First, the general ideas:

  • Future Mormons/Future Mormonism in [works by various Mormon authors showing the Church in the future]
  • Themes of [free will, human divinity, family ties, etc.] in [one or more sf&f works by Mormon authors]
  • Mormon elements in [random, apparently meanstream work of sf&f by a Mormon author]
  • Depictions of Mormons/Mormonism in [work by random non-Mormon sf&f author featuring Mormon characters and/or the Mormon church]
  • [Description/analysis] of [some little-known historical Mormon work that can reasonably be classified as sf&f]
  • Mormon historical consciousness in [various alternate history works]

And now some specifics — both fitting within the previous frames and falling outside those frames:

  • Book of Mormon narrative patterns in the work of Mormon sf&f authors
  • Future Mormonism in a socially disrupted world [focus on various post-apocalyptic works: could include Card’s Folk of the Fringe stories, Lund’s The Alliance, etc.]
  • Underground Mormonism in the works of William Morris
  • Building Zion in the universe of Alvin Maker
  • Dave Farland’s “endowment” system: A Mormon magical critique of zero-sum capitalism
  • Mormons in the work of Robert Heinlein
  • Saved by grace, after all he could do: A Mormon reading of Frodo’s fall and redemption
  • Book of Mormon fanfiction
  • “Only upon the principles of righteousness”: Magic, the priesthood, and the Force

So, what paper topics (serious or otherwise) would you want to see someone write about related to the intersection of sf&f and Mormonism?

3 thoughts

  1. Oooh. You know who else you could highlight? Mark Penny. He’s done a lot of exploration on futuristic LDS congregations, playing specifically with the concept of gender. Also some LDS themed dark-folky-fantasy.

    I would gladly attend any of these presentations.

  2. I’ve wondered for some time about the plausibility of a paper examining the seeming non-existence of God in the works of Orson Scott Card in instances where one would logically expect there to be at least a God analog.

    For instance, in Stone Tables, Card’s novelization of the Moses story, which he declares comes from an unapoligetically LDS point of view, Satan appears with ILM FX — windblown hair and flowing robes, flashing lights, etc. — but God winds up being nothing more than a fiery facelike afterimage.

    In the Homecoming series, the Oversoul is a broken computer and the Keeper of Earth is … I still don’t know. I’ve read the book twice and within days of reading it each time my brain went into a stupor of thought whenever I tried (and continue to try) to remember how it ends.

    In the Alvin Maker series, while there is a capital U Unmaker who takes physical form at times (preacher, overseer), there is no capital M Maker.
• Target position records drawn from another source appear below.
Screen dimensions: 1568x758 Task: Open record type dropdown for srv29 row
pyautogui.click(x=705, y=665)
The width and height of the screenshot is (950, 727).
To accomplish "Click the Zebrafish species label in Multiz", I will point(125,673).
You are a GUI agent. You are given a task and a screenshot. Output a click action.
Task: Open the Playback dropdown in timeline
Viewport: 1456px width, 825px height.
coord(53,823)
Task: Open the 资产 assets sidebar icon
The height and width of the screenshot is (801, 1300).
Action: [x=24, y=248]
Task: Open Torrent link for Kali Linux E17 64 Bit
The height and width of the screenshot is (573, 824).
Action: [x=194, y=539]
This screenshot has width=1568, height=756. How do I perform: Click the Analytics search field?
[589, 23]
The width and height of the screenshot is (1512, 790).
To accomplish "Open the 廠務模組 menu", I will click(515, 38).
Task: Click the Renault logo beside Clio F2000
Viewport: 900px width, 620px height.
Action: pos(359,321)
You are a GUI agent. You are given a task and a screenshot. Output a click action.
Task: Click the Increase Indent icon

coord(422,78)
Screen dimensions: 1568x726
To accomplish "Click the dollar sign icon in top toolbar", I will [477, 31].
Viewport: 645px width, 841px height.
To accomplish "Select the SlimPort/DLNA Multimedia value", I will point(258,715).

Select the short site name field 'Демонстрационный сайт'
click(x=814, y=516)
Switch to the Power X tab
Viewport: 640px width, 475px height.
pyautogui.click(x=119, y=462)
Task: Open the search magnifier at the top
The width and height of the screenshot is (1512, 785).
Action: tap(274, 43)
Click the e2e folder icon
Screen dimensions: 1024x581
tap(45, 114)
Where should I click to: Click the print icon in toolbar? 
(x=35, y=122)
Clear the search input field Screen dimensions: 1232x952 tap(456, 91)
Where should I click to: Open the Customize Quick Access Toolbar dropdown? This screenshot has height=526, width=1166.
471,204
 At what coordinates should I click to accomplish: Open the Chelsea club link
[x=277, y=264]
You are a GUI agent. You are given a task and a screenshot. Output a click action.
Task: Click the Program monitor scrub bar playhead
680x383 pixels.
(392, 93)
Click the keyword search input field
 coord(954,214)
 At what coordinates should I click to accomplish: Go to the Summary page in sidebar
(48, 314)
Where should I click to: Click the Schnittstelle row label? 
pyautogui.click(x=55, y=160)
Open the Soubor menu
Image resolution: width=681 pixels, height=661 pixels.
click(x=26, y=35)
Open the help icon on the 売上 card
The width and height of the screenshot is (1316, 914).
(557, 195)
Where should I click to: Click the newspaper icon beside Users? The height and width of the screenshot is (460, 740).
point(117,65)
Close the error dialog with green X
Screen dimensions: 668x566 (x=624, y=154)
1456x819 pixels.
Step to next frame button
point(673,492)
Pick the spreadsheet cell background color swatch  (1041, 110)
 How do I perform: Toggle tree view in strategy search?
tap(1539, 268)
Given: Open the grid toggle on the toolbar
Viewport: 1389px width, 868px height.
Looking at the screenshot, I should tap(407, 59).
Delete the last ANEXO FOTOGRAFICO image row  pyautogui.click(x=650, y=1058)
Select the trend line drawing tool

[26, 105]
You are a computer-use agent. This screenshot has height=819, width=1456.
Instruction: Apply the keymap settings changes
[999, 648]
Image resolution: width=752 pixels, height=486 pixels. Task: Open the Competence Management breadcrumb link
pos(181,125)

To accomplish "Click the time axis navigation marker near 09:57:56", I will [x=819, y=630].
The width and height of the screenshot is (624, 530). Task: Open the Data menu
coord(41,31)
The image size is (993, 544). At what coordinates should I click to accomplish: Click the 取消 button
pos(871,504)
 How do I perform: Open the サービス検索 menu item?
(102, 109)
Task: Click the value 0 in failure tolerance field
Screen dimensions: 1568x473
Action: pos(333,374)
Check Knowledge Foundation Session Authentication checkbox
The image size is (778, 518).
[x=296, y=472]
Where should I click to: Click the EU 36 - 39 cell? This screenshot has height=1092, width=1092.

    I don’t know as I find it particularly troubling, but it does raise an eyebrow (well, two, ’cause I can’t do that Spock thing with the one eyebrow). I know another LDS author who once declared that God (and all things associated with the spirit — prayers, blessings, testimonies, and such) should be off limits in fiction because they could not be real manifestations of the spirit and would therefore be lies and so the author would be mocking God.

    Don’t know if there’s enough there to write a paper on, but maybe a smart person could make something of it.

    1. There are some interestingly ambiguous Satanic figures in Scott Card’s fiction. I’m thinking particularly of Abner Doon from the Worthing universe, who destroys in order to make way for someone else to create.

      There’s one place in the Alvin Maker books where there’s a reference to God (when the kid who does mimicking voices says something in a voice that he says sounds just like God’s), and probably others as well. But I don’t think God ever enters the story as an active character.